A Mariano Rajoy le han estropeado este verano las vacaciones. Ya somos dos. El Puigdemont y compañía están confirmando la teoría de Eric Hobsbawm: no es la nación la que crea el nacionalismo; es el nacionalismo el que inventa la nación. Y los nacionalistas catalanes han dedicado todo este tiempo de democracia y libertad para socavar la nación española, o el estado español, o como queramos llamarle a esto que compartimos, e inventarse un estado catalán dentro de la Unión Europea, la OTAN y la LFP, porque son más honrados, más demócratas, más trabajadores, más listos y más ricos que los españoles, que somos todos lo demás.
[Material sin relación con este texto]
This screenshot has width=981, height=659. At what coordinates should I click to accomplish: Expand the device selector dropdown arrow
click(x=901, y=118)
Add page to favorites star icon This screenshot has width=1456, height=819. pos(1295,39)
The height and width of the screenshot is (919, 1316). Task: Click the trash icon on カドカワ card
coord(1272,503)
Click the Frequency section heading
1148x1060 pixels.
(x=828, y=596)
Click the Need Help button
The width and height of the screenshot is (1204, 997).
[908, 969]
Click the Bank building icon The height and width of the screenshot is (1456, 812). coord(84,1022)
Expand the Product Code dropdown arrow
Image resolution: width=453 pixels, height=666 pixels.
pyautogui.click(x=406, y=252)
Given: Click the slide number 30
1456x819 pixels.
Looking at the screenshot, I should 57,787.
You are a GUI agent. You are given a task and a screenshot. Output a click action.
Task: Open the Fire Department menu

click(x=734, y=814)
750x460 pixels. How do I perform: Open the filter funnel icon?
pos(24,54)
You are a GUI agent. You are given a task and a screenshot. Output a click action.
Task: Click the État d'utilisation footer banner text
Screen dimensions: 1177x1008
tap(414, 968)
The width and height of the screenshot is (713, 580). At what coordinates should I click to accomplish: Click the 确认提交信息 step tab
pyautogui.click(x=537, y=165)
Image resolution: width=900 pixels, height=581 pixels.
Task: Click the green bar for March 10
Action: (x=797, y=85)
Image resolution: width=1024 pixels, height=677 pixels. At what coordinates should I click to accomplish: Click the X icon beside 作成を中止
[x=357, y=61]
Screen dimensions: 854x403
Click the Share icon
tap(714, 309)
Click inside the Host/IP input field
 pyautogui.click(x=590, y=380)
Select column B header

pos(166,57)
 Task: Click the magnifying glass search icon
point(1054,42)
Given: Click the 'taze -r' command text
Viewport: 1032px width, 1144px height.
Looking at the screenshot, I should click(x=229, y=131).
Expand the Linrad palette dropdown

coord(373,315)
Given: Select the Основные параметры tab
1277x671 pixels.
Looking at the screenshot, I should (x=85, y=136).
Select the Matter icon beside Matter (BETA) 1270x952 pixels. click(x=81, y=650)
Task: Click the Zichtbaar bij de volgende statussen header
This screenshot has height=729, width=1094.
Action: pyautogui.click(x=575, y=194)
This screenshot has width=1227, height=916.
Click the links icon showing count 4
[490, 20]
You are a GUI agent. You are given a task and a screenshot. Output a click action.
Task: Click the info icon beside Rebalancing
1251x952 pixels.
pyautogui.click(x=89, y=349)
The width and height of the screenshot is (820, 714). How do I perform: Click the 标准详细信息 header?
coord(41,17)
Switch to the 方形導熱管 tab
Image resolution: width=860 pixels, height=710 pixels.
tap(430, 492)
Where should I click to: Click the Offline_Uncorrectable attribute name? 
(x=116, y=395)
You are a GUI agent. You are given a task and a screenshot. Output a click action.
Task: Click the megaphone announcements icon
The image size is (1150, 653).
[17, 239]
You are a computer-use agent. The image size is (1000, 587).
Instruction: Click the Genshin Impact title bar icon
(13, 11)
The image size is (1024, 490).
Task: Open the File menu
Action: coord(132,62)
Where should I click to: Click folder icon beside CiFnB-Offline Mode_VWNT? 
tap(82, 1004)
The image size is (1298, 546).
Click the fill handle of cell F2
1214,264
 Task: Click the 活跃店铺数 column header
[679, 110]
No creo que a nadie le importase reconocer a Cataluña como una nación cultural. El problema, aparte de la necesaria definición del resto de naciones culturales que habitan España, como apunta Alfonso Guerra, es que en el discurso nacionalista no hay sinceridad. Nunca han sido de fiar. Todo lo que han hecho o han aceptado era pura estrategia para alcanzar su objetivo final. La inclusión de la definición de Cataluña como nación en el preámbulo del estatuto reformado, aprobado en referéndum y luego corregido por el Tribunal Constitucional, no era nada anecdótica. Estoy segurísimo de que, si eso hubiese quedado así, habrían tardado poco en demandar el derecho a la autodeterminación. Si son expertos en reinventar la historia, no se quedan atrás en interpretar a su gusto una sentencia o inventar el significado de una simple palabra. La penúltima la ha protagonizado el flamante director general de los Mossos, el Sr. Soler, a quien se le atribuye la siguiente genialidad: «Claro que los Mossos cumplirán la Ley, pero nuestro ordenamiento jurídico no se acaba con la Constitución española. La Carta de los Derechos Fundamentales de la Unión Europea tiene primacía». En fin, ya veremos qué nos depara este agosto en el que, unos por una cosa y otros por otra, nos hemos quedado sin unas vacaciones como Dios manda.

Mientras escribo estas líneas, Gonzalo me ha llamado para decirme que me vaya, y que no sea tonto y no me preocupe, que voy a estar como en casa; que coja un avión mañana y me plante allí; que él no puede moverse de la isla, que está de guardia. Así que veremos a ver cómo empieza y cómo acaba este... Verano.